Fu così inaspettato che dovetti guardare di nuovo nella sua direzione e lo trovai ancora a fissarmi. La signora se ne andò e lui si avvicinò a me dopo.
Infila le mani nelle tasche. "Non voglio che tu crolli quando dovresti lavorare tutta la notte", brontolò.
Che carino. Non avrei mai immaginato che fosse capace di tanta gentilezza.
"Non posso lavorare tutta la notte", gli dissi. Dovevo tornare a casa e andare al mio turno serale in un bar o avrei rischiato di morire di fame fino al mio primo stipendio.
Lui sorrise, la prima espressione sul suo volto di pietra. "Oh, sì lo farai."
"Non ti aspetti che io dorma qui?" Alzai la voce senza rendermene conto. Ero così stressata che i miei nervi stavano reagendo.
Il sorriso sparì dal suo viso.
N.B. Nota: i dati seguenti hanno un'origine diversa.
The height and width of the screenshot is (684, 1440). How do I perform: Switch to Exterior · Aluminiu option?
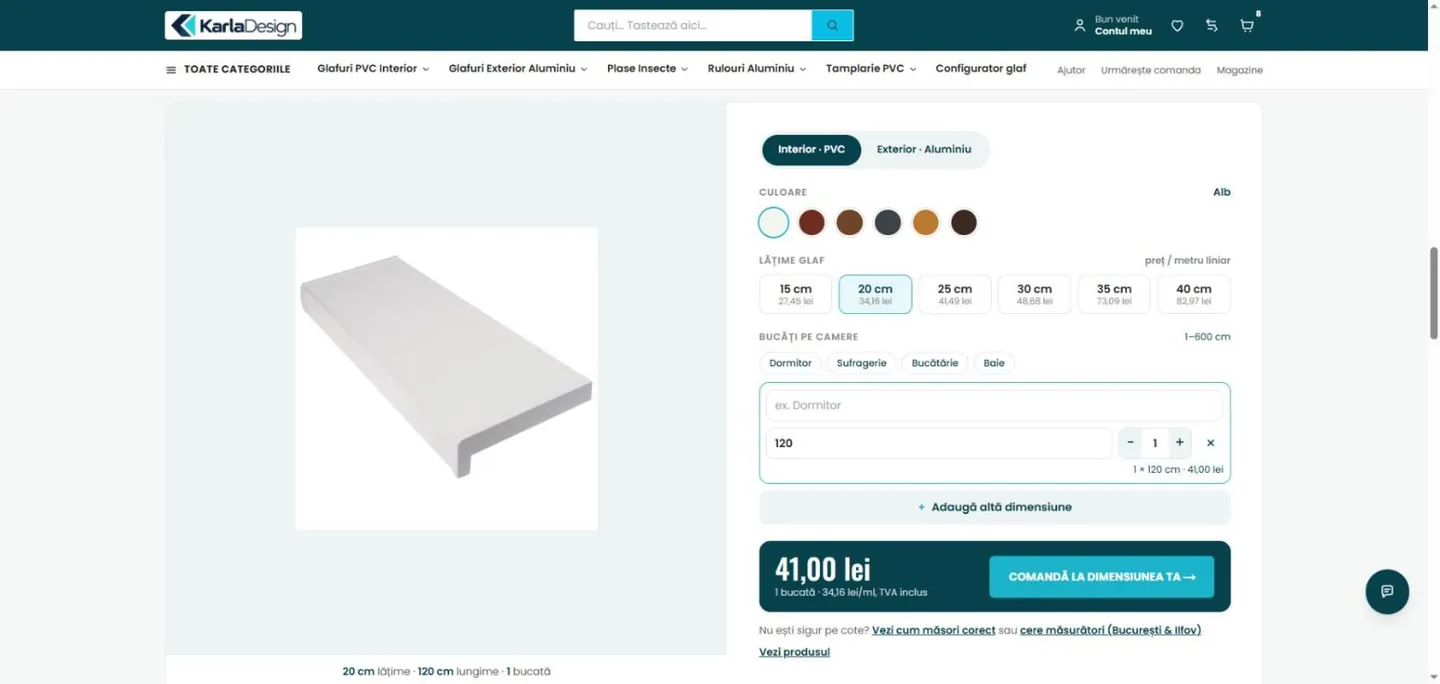point(924,149)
Un broncio si palesò. "Chi finirà il disastro che hai creato?"
La mia voce tremò. Il bus gratuito parte alle 7:30. Se lo perdevo, avrei dovuto usare i soldi per la spesa, e non mi sarebbe rimasto nulla. Questo implica anche che sarei arrivata in ritardo al mio turno serale e ci sarebbe stato un calo nella mia unica fonte di reddito quotidiano.
"Mi dispiace, prometto che sarò qui presto domani". Dissi, profondamente pentita.
Senza aspettare la sua risposta, raccolsi le mie cose che erano solo la mia borsa e il telefono.
Lui rise con disprezzo, incredulo. "Seriamente? Milioni di dollari sono in gioco qui, e stai solo per andartene?"
Mi sentivo davvero male, e speravo di non perdere il lavoro per questo, ma non potevo permettermi di perdere quel bus. L'affitto era in scadenza e avevo molti debiti da saldare entro la fine del mese. "Mi dispiace profondamente, prometto che sarò qui alle 5 domani".
Il suo sopracciglio sinistro si contrasse. "Dovresti vergognarti. I tuoi genitori devono vergognarsi di te, solo un'ombra di ciò che volevano. Non venire qui domani, sei licenziata!"
La prima lacrima scivolò dalle mie palpebre. "Non ho genitori". La mia voce era appena un sussurro.
Rimasi abbastanza a lungo per vedere i suoi occhi spalancarsi di una frazione prima di scappare dall'ufficio.